Though the case never went to court, Boy George paid Thompson a settlement that he classified as a "ridiculous amount of money" in a November 2002 interview in Boyz magazine.
It was that very interview that fanned the flames of Thompson's anger.
In the article, Boy George placed the blame for the nightclub incident on Thompson, claiming that the secretary had provoked him by insulting him and deserved to be punched hard.
A month later, Boy George repeated his accusations in London's Sunday Express, once again insinuating that Thompson was at fault for the nightclub brawl.
Thompson demanded that the singer apologize and withdraw the allegations, but Boy George refused.
Thompson responded by taking the singer to court for defamation.
At the time of the legal action against him, Boy George waxed defiant on the subject of conceding to Thompson.
"He won't get a penny out of me, even if I have to leave the country," he told London's Express in July 2003. "I'm disgusted by it."
However, on Wednesday, the entertainer sang a different tune, agreeing to pay the damages and to apologize for saying Thompson was deserving of the attack.

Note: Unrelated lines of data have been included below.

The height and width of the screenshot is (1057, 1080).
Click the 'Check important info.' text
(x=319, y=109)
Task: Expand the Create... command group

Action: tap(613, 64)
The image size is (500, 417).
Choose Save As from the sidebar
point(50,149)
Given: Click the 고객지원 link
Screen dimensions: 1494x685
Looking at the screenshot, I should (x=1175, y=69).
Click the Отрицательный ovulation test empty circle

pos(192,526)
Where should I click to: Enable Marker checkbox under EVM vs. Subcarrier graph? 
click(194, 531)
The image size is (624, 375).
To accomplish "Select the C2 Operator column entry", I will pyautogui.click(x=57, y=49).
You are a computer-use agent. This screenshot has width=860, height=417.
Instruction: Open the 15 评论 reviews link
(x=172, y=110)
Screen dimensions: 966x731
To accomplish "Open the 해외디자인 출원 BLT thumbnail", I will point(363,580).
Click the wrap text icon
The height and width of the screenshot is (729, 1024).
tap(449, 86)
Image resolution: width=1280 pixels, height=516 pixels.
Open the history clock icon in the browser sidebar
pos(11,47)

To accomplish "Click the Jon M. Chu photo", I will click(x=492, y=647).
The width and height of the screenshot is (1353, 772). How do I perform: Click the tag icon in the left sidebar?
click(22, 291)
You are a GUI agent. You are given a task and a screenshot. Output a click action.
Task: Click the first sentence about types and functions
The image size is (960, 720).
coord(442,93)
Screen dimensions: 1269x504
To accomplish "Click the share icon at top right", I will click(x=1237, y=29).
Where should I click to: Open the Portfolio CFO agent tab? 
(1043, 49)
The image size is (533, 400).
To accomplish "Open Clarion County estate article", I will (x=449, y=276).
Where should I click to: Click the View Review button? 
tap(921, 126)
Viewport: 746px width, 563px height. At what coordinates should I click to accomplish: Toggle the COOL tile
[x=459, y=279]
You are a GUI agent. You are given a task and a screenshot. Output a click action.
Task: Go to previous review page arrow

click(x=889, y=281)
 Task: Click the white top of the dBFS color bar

"The defendant has acknowledged that he should not have assaulted the claimant and he was wrong to have said the claimant deserved to be hit," Hanna Basha, Thompson's solicitor stated. "To mark this, he has agreed to join in this statement and publicly withdraw the allegations and apologize for the for the distress that they have caused to the claimant.
"In addition he has agreed to pay substantial damages of $18,000 to the claimant and the claimant's legal cost in the matter."
Ban Mawson, legal counsel for Boy George, told the judge that his client would not be making any more accusatory statements about Thompson--at least not in print.
"The defendant undertakes to the court through me not to republish the allegations that the claimant provoked the attack or deserved to be hit and apologizes to the claimant for making these allegations," Mawson said.
Last fall, the Karma Chameleon singer, nowadays a club deejay, teamed with Rosie O'Donnell to bring the musical Taboo, stateside.
Though the colorful production was a critical success in London, it bombed on Broadway after only 16 previews and 100 performances, ultimately costing O'Donnell in the neighborhood of $10 million.
"Many lessons were learned, and so it goes," O'Donnell said in a statement at the time.
Maybe Boy George, too, has learned his lesson.